Saved entries
────────────────────
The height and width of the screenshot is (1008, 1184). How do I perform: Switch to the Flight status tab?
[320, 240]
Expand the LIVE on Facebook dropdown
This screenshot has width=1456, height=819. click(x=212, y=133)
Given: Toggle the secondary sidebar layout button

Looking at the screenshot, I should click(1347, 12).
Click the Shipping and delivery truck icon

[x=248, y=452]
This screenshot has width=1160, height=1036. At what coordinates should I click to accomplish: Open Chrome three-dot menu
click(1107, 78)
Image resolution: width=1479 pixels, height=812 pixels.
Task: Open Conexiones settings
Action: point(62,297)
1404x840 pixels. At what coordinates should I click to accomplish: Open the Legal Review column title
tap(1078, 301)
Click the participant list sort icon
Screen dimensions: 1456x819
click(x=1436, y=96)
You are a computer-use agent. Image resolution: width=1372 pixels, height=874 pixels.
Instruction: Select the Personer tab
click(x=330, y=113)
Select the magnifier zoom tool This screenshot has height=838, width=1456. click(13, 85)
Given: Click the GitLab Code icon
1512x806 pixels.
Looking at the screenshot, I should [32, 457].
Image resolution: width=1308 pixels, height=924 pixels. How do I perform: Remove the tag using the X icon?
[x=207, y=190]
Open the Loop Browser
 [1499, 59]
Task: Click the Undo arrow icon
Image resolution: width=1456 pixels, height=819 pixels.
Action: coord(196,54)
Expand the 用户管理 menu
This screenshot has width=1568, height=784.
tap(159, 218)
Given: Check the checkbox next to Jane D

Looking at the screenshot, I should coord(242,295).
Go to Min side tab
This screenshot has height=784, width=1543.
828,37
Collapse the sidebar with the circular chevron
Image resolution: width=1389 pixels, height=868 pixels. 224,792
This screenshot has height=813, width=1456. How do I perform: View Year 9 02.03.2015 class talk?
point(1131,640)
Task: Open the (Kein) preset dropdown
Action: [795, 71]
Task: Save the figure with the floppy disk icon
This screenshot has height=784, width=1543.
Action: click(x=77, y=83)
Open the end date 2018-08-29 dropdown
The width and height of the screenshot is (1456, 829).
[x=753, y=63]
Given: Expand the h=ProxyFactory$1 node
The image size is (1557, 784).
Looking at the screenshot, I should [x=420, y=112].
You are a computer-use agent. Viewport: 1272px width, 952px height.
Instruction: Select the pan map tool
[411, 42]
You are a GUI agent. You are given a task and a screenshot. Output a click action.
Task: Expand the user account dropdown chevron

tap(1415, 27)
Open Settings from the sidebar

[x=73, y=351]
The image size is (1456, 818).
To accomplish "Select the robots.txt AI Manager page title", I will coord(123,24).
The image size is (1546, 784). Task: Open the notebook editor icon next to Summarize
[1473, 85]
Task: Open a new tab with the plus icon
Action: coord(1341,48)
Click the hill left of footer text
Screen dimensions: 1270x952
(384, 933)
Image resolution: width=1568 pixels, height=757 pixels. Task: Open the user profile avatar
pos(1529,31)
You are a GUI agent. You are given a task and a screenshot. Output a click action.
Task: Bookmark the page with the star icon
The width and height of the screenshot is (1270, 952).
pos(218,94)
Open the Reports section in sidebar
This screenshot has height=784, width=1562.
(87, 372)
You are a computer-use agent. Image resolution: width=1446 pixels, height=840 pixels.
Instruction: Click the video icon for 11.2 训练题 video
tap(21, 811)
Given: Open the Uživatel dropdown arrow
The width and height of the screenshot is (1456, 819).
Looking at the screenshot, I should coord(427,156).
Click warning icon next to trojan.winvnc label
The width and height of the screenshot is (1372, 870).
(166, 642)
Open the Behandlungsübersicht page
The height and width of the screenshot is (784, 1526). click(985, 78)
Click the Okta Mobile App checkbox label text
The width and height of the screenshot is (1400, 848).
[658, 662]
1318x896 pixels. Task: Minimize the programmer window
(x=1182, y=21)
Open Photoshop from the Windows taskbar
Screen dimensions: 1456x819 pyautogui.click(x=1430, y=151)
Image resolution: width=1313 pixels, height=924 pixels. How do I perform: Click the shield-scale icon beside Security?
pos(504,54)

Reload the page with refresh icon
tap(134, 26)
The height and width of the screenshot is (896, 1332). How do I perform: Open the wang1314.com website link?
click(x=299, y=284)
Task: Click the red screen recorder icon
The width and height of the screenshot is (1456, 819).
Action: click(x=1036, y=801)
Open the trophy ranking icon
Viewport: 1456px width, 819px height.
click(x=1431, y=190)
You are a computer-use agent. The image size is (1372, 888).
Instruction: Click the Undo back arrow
────────────────────
Line by line, set the records above down again exactly.

#### Written answer:
The height and width of the screenshot is (1008, 1184). How do I perform: Switch to the Flight status tab?
[320, 240]
Expand the LIVE on Facebook dropdown
This screenshot has width=1456, height=819. click(x=212, y=133)
Given: Toggle the secondary sidebar layout button

Looking at the screenshot, I should click(1347, 12).
Click the Shipping and delivery truck icon

[x=248, y=452]
This screenshot has width=1160, height=1036. At what coordinates should I click to accomplish: Open Chrome three-dot menu
click(1107, 78)
Image resolution: width=1479 pixels, height=812 pixels.
Task: Open Conexiones settings
Action: point(62,297)
1404x840 pixels. At what coordinates should I click to accomplish: Open the Legal Review column title
tap(1078, 301)
Click the participant list sort icon
Screen dimensions: 1456x819
click(x=1436, y=96)
You are a computer-use agent. Image resolution: width=1372 pixels, height=874 pixels.
Instruction: Select the Personer tab
click(x=330, y=113)
Select the magnifier zoom tool This screenshot has height=838, width=1456. click(13, 85)
Given: Click the GitLab Code icon
1512x806 pixels.
Looking at the screenshot, I should [32, 457].
Image resolution: width=1308 pixels, height=924 pixels. How do I perform: Remove the tag using the X icon?
[x=207, y=190]
Open the Loop Browser
 [1499, 59]
Task: Click the Undo arrow icon
Image resolution: width=1456 pixels, height=819 pixels.
Action: coord(196,54)
Expand the 用户管理 menu
This screenshot has width=1568, height=784.
tap(159, 218)
Given: Check the checkbox next to Jane D

Looking at the screenshot, I should coord(242,295).
Go to Min side tab
This screenshot has height=784, width=1543.
828,37
Collapse the sidebar with the circular chevron
Image resolution: width=1389 pixels, height=868 pixels. 224,792
This screenshot has height=813, width=1456. How do I perform: View Year 9 02.03.2015 class talk?
point(1131,640)
Task: Open the (Kein) preset dropdown
Action: [795, 71]
Task: Save the figure with the floppy disk icon
This screenshot has height=784, width=1543.
Action: click(x=77, y=83)
Open the end date 2018-08-29 dropdown
The width and height of the screenshot is (1456, 829).
[x=753, y=63]
Given: Expand the h=ProxyFactory$1 node
The image size is (1557, 784).
Looking at the screenshot, I should [x=420, y=112].
You are a computer-use agent. Viewport: 1272px width, 952px height.
Instruction: Select the pan map tool
[411, 42]
You are a GUI agent. You are given a task and a screenshot. Output a click action.
Task: Expand the user account dropdown chevron

tap(1415, 27)
Open Settings from the sidebar

[x=73, y=351]
The image size is (1456, 818).
To accomplish "Select the robots.txt AI Manager page title", I will coord(123,24).
The image size is (1546, 784). Task: Open the notebook editor icon next to Summarize
[1473, 85]
Task: Open a new tab with the plus icon
Action: coord(1341,48)
Click the hill left of footer text
Screen dimensions: 1270x952
(384, 933)
Image resolution: width=1568 pixels, height=757 pixels. Task: Open the user profile avatar
pos(1529,31)
You are a GUI agent. You are given a task and a screenshot. Output a click action.
Task: Bookmark the page with the star icon
The width and height of the screenshot is (1270, 952).
pos(218,94)
Open the Reports section in sidebar
This screenshot has height=784, width=1562.
(87, 372)
You are a computer-use agent. Image resolution: width=1446 pixels, height=840 pixels.
Instruction: Click the video icon for 11.2 训练题 video
tap(21, 811)
Given: Open the Uživatel dropdown arrow
The width and height of the screenshot is (1456, 819).
Looking at the screenshot, I should coord(427,156).
Click warning icon next to trojan.winvnc label
The width and height of the screenshot is (1372, 870).
(166, 642)
Open the Behandlungsübersicht page
The height and width of the screenshot is (784, 1526). click(985, 78)
Click the Okta Mobile App checkbox label text
The width and height of the screenshot is (1400, 848).
[658, 662]
1318x896 pixels. Task: Minimize the programmer window
(x=1182, y=21)
Open Photoshop from the Windows taskbar
Screen dimensions: 1456x819 pyautogui.click(x=1430, y=151)
Image resolution: width=1313 pixels, height=924 pixels. How do I perform: Click the shield-scale icon beside Security?
pos(504,54)

Reload the page with refresh icon
tap(134, 26)
The height and width of the screenshot is (896, 1332). How do I perform: Open the wang1314.com website link?
click(x=299, y=284)
Task: Click the red screen recorder icon
The width and height of the screenshot is (1456, 819).
Action: click(x=1036, y=801)
Open the trophy ranking icon
Viewport: 1456px width, 819px height.
click(x=1431, y=190)
You are a computer-use agent. The image size is (1372, 888).
Instruction: Click the Undo back arrow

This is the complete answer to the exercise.